You Have NO Need for "New Student Orientation"
Seriously. If you have been through one, you have been through all of them. You do not need someone to teach you the Fight Song, the Alma Mater, or anything else you will pick up at a football game or ceremony. You're not going to need someone to tell you where the Financial Aid office is or how to contact them because you've already googled the info (and spoken to them 15 times in two weeks). The only thing you need to learn in the NSO is the specific programs your new school uses for grades and such (i.e. Blackboard, Canvas, etc, but both are useless). Yes, NSO is nice to meet new people, but let's face it, you're going to have new people in every class your in. So spend the weekend prior to classes moving in to your new home or spending one extra day with hometown friends and family.
You Know EXACTLY How and What to Pack
Ever seen those articles titled "Ten Things to NOT Pack for College"? Yeah, you really won't need to look at those when transferring. You've already had, at minimum, a semester's worth of experience with what you "really need." So just continue that. Also, one of the BIGGEST perks of moving many times is being able to pack efficiently. This last move took me, in total, about a single day to pack. I didn't have to think about what to give away or keep. I packed it all knowing that it all is useful and matters to me (because have four rulers is useful and meaningful to me, don't judge). I hate packing SO little now that I might open my own packing business. Hmm...
You Quickly Learn How to Make Friends
Remember how I mentioned that you'll have tons of new people in your classes? I wasn't lying! If you're transferring within your first two years of college, most of your classes are going to be full of other majors, people that have probably never seen each other before. So the perk is, you're just as new as the next person. If you're transferring after your first two years of college, most of your classes should be related to your major. So a lot of people have probably been classes together for a few semesters. This shouldn't be an issue for you because you chose the school that you thought was best for you and at this point you're (hopefully) experienced talking to people that making small talk shouldn't be an issue. If not, trust me, no one actually bites.

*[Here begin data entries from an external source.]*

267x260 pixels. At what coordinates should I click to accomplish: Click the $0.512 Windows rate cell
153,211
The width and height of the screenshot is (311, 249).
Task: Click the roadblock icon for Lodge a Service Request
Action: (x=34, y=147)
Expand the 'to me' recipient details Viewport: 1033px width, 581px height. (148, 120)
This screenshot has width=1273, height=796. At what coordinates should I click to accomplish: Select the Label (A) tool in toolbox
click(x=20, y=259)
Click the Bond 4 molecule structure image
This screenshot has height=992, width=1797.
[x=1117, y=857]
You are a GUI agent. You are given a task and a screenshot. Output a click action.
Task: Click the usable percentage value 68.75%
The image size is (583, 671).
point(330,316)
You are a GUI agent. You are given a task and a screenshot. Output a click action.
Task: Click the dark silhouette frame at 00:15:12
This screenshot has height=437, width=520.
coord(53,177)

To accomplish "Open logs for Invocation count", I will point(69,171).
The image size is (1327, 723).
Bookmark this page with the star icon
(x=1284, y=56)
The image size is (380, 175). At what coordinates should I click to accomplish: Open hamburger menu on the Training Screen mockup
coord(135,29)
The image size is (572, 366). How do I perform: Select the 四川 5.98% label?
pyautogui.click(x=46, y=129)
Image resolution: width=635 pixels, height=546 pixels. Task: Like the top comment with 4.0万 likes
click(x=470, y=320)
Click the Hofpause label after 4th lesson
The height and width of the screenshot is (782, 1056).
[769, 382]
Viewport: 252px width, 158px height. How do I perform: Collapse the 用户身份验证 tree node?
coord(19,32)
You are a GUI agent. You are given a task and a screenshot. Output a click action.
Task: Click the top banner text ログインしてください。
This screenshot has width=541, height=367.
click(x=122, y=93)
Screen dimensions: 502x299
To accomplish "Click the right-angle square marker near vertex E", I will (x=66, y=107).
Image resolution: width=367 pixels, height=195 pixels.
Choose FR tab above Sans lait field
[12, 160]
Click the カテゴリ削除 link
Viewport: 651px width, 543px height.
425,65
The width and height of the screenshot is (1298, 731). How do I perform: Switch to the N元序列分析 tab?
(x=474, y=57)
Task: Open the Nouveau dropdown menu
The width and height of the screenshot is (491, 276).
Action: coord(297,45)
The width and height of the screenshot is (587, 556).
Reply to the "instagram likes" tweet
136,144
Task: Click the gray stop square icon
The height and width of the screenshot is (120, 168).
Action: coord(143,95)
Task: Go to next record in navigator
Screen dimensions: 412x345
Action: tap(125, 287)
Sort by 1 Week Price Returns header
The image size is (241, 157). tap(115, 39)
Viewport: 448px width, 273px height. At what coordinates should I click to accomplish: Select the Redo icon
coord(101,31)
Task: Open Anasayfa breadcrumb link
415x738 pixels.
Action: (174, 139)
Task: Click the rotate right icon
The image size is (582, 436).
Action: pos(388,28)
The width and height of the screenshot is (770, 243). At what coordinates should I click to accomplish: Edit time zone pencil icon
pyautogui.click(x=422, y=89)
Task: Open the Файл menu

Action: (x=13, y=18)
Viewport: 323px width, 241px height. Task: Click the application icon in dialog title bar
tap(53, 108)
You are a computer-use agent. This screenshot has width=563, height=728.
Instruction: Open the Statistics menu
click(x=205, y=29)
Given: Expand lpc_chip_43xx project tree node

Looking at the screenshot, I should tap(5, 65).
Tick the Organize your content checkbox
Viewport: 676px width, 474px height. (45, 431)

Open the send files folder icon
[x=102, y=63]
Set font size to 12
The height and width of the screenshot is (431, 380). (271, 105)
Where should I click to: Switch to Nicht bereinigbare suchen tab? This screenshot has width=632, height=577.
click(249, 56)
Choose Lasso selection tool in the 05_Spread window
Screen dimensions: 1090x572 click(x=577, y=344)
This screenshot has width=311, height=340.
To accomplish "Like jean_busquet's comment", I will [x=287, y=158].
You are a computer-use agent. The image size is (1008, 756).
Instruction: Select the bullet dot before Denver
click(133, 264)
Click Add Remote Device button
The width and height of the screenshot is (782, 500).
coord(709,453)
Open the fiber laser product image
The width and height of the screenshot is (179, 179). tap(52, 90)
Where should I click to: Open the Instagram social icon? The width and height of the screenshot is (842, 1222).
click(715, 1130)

You Can Use Your Experience to Better Others
With all the new things being hurled at you between schools, you can help freshmen and other transfer students when they ask questions that you've had before. You can show people the least occupied bathrooms, the best routes from building to building, or how to use the on-campus bus system because you've sorted it all out. You also hold more experience than other students, new or current, so answering that ridiculous question from anyone is easy because boy did you have those too. Now if you just hate all humankind and don't want to be helpful, that's okay too. Just keep your knowledge to yourself and watch the world burn.
Transferring is a tough decision to make, but in the end, you become a better person than you were before. You discover things about yourself that you never even considered. But, hey, if you find that the school you transferred to isn't the one for you, then you always have the dream of being a stripper!